Round 8: Andrew Wiggins, Golden State Warriors (ADP: 90.0)

Wiggins appeared in just 37 games for Golden State last season due to injuries and an extended personal absence, but he returned seventh-round value when available. Managers in either points or category leagues have use for Wiggins, who’s a bit of a three-and-D specialist but still averaged 31.2 fantasy points last year, 29.6 FP in 2021-22 and 32.0 FP in 2020-21. Furthermore, he’s surrounded by aging vets Steph Curry, Draymond Green, Klay Thompson and Chris Paul. Injuries and rest should be abundant, which should lead to Wiggins having some big games.

Round 9: D’Angelo Russell, Los Angeles Lakers (ADP: 99.9)
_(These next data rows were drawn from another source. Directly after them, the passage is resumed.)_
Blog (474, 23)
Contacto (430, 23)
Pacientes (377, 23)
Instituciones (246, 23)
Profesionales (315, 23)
The term “underrated” becomes vague as we delve past pick 100, where taking risks is the primary strategy. Is Daniel Gafford at ADP 102.1 “underrated?” Or is he a sleeper? Are underrated sleepers a thing? Is this about zagging when people are zigging? I don’t know. But let’s say it is, and let’s highlight Russell. Fantasy managers are off Russell, who’s set for a reduced role in the Lakers’ offense following the emergence of Austin Reaves. The acquisition of Gabe Vincent also causes concern about Russell’s minutes. But I like him in this range as someone who still has a seventh-round upside. I see him playing between 26-32 minutes, and even if he’s on the low end of that, there’s a chance he hits value at pick 100. Plus, LeBron James and Anthony Davis are injury liabilities. Russell will control the offense more when one or both sit.
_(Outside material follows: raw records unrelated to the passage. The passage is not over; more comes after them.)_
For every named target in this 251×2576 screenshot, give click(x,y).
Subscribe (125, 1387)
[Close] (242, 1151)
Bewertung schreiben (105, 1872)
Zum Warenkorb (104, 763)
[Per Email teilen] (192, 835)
Round 10: Russell Westbrook, Los Angeles Clippers (ADP: 109.2)

For points leagues, Westbrook can be drafted sooner than this. Even amid last year’s struggles, he averaged 35.1 fantasy points in 29.1 minutes — an excellent rate. Fitting him into a category league roster is more challenging, especially in roto settings. But managers executing the traditional punt build (FG%, FT%, TOV) have no reason to avoid Westbrook in the 10th round. Even if coach Tyronn Lue reduced the veteran’s minutes in favor of Terance Mann, Norman Powell or Bones Hyland, Westbrook gives the team a needed punch when Paul George and Kawhi Leonard miss games — evidenced by last season’s playoffs.